On September 7, a Dine-Around event was held at the Bedford Academy on the subject of copyright and libraries. As the organizer of the event, I felt that it was important to create a forum for library and information professionals to discuss an issue that has crept up to the forefront of pressing issues that are facing libraries today. With universities and colleges across the country embroiled in an ongoing dispute with Access Copyright over copyright issues in libraries and on campuses, and with marked differences in opinions on fair dealing, pricing, and the future of compliance and enforcement, the stakes are tremendously high and positions are increasingly entrenched.
The discussion proved to be lively and spirited, with participants discussing a panoply of issues and ideas drawn from the Access Copyright dispute, as well as on the future of copyright and on the evolution ideas of authorship and copyright – especially since the days of Napster. This was also reflected in discussion over generational differences of opinion, with younger users – and this demographic is highly reflective of most current undergraduate students – having a significantly different outlook and opinions on copyright from older users. There was also discussion on the proposed amendments to the Canadian Copyright Act – which have since been re-tabled, after having died on the order paper in the spring – which has the potential to simultaneously expand and restrict copyright in the field of academia.

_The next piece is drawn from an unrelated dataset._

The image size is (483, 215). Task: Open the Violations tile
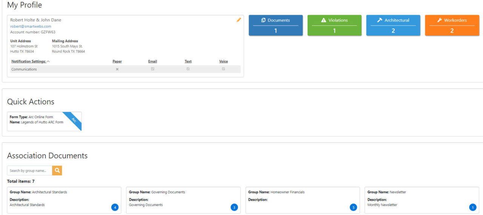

Although there were no hard-and-fast conclusions at the end of the evening, the sharing of opinions and ideas, many of which were markedly divergent, ultimately built a stronger understanding of the challenges that face those who deal with contemporary copyright issues. As many institutions attempt to navigate the choppy waters out of the old Access Copyright tariff system status quo and into the brave new world of open access and fair dealing, these discussions will undoubtedly become increasingly urgent and important, with the outcome having the potential to shape the future of Canadian copyright. While there are many players in this particular dance, it should fall to librarians and information professionals to lead the way.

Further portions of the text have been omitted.